You may have seen penguins featured in many wildlife documentaries on National Geographic channel. Of these many types, one of the easily-identifiable species is the chinstrap penguin. These small birds inhabit the rocky islands of the Antarctic ocean. They form the second largest colony of Antarctica and sub Antarctic penguins after the Gentoo penguins. Given below are some more facts about chinstrap penguins.
The habitat of these birds consists of the barren rocky islands of the sub-Antarctic and Antarctic peninsula. They are found living on icebergs formed in the open ocean. Their large colonies are mainly concentrated on the coast of South Orkneys, South Shetlands, and South Sandwich islands. Some of them even breed on the Balleny Islands of south New Zealand.
These birds get their name because of the distinctive thin, curved line of black feathers that runs down and under their chins. The color of these penguins is blue-black on the back and white on the front. They have dense feathers that help protect them from severe cold and even make them waterproof.
The bill is black in color and they have red eyes. They are about 28 inches in height and weigh about 3.5 to 5 kg (7 to 11 pounds). They weigh more during the molting season and lightest during brooding. They are also called 'stone cracker penguins'. This is because they have a very high-pitched call.
They can swim at the speed of 20 mph. They tend to do a 'toboggan' when they land back on the ground. This means that they use their feet and flippers to push their bodies along their stomach on land.
They use their sharp beaks to break open the shells of crustaceans and eat the soft meat inside. Baby penguins generally do not dive in the water for food. Their parents hunt down food and bring it back to land to feed the chicks. They are more shore feeders than open sea hunters.
Chinstrap penguins mate and build their nest from stones. The nest is about 15 inches in diameter and height. The mother penguin lays two eggs and both parents take turns to incubate them. After about 5 to 6 weeks, the chicks begin to hatch. However, these babies do not leave the nest immediately. They stay in the nest for 30 days.

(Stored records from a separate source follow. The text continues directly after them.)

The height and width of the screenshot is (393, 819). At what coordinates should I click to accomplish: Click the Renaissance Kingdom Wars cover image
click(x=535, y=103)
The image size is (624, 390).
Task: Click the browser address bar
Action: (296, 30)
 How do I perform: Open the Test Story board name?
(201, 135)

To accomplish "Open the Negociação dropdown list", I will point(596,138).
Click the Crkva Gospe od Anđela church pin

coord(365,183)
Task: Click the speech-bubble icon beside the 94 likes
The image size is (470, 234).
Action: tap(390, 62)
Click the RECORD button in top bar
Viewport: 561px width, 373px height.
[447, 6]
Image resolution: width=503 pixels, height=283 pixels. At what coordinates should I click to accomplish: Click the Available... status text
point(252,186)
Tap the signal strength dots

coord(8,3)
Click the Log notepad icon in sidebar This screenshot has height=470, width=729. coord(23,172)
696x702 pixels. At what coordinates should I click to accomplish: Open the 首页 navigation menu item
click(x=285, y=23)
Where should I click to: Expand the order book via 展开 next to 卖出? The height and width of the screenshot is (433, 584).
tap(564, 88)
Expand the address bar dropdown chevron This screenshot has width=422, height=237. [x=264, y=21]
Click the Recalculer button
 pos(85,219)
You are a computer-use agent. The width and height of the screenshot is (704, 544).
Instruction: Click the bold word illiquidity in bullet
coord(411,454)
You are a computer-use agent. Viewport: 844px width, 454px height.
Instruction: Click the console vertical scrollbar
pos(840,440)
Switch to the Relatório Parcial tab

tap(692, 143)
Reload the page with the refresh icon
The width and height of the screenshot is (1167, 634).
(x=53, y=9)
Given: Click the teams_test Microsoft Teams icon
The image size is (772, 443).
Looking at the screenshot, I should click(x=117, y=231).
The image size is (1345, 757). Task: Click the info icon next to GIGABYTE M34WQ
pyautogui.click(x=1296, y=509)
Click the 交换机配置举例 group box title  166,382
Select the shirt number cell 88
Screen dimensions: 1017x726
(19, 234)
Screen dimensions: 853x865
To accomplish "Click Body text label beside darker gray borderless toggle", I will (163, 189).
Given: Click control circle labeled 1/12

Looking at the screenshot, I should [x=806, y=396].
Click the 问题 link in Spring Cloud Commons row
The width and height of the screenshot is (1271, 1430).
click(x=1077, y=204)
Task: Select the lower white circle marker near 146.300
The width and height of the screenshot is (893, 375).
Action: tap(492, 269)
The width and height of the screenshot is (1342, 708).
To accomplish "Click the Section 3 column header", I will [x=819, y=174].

The babies have gray-colored backs and a white front body. When they are about 7 to 9 weeks old, they begin to molt. Soon, they grow adult plumage and get the courage to venture out into the wide sea. These penguins breed in large colonies. There are about 13 million birds living in one colony. Of these, it is estimated there are about 7 million breeding pairs.
Some More Interesting Facts
- The chinstrap penguin is known by different names. These include the stone cracker penguin, ringed penguin, and also bearded penguin.
- These are one of the boldest penguins of all. Although small in size, they have the courage to fight off larger penguin species. They are known as the most aggressive of all penguins.
- They are not considered to be migratory birds. This is because they do not leave their colonies in March through early May to move north in winter.
These were some facts about chinstrap penguins that will help you know more about them. Millions of these birds are living in really large colonies along the Antarctic ocean. The most pugnacious species of all penguins, they are quite an interesting lot.